Exercise: Extract the text of every row below word for word, and leave the pictures out of your answer.

Supplied records:
────────────────
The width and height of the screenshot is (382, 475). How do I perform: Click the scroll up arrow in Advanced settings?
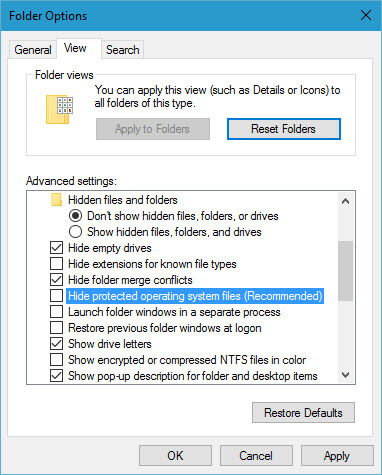coord(346,201)
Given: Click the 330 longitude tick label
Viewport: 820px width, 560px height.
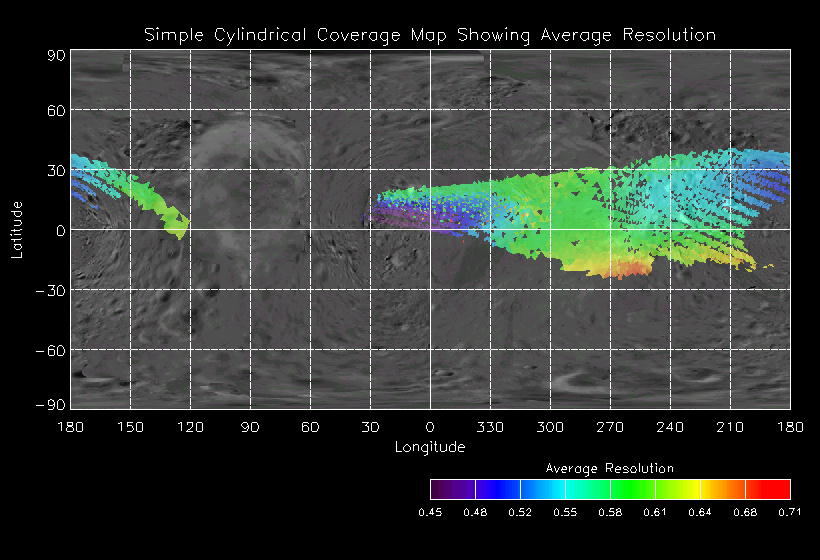Looking at the screenshot, I should coord(490,427).
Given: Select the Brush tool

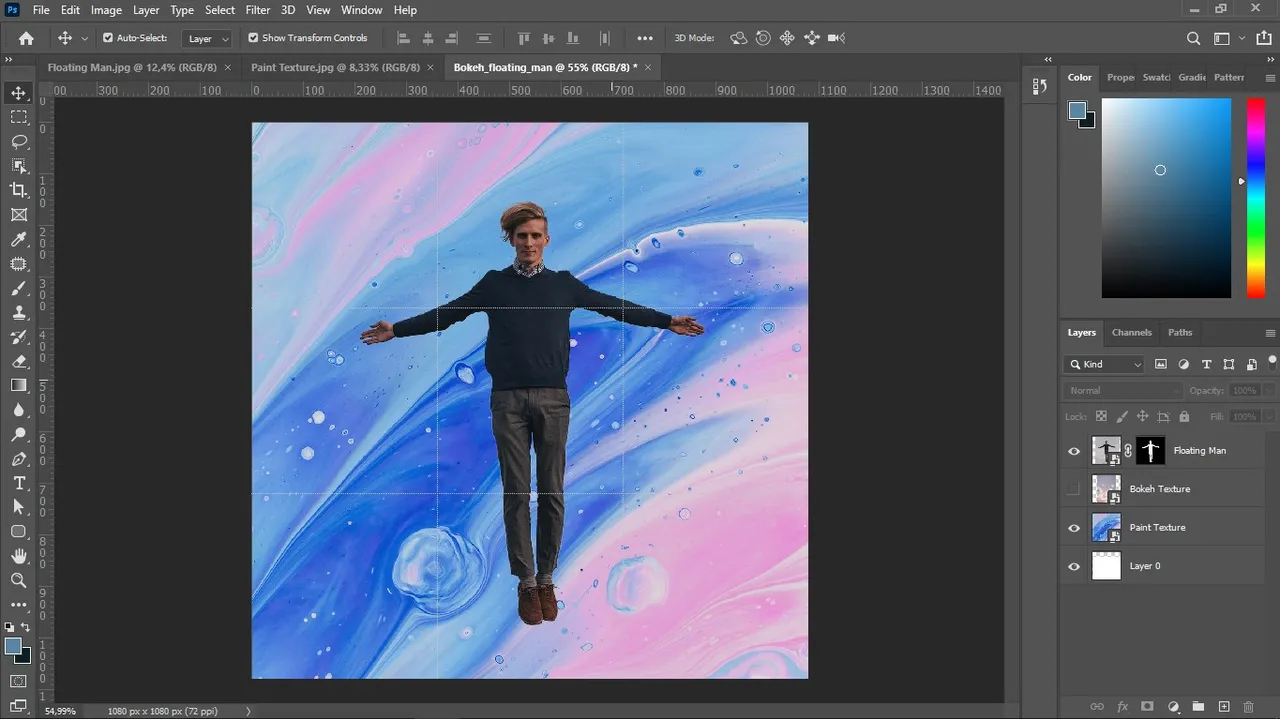Looking at the screenshot, I should click(x=19, y=288).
────────────────
Written reply:
The width and height of the screenshot is (382, 475). How do I perform: Click the scroll up arrow in Advanced settings?
coord(346,201)
Given: Click the 330 longitude tick label
Viewport: 820px width, 560px height.
Looking at the screenshot, I should coord(490,427).
Given: Select the Brush tool

Looking at the screenshot, I should click(x=19, y=288).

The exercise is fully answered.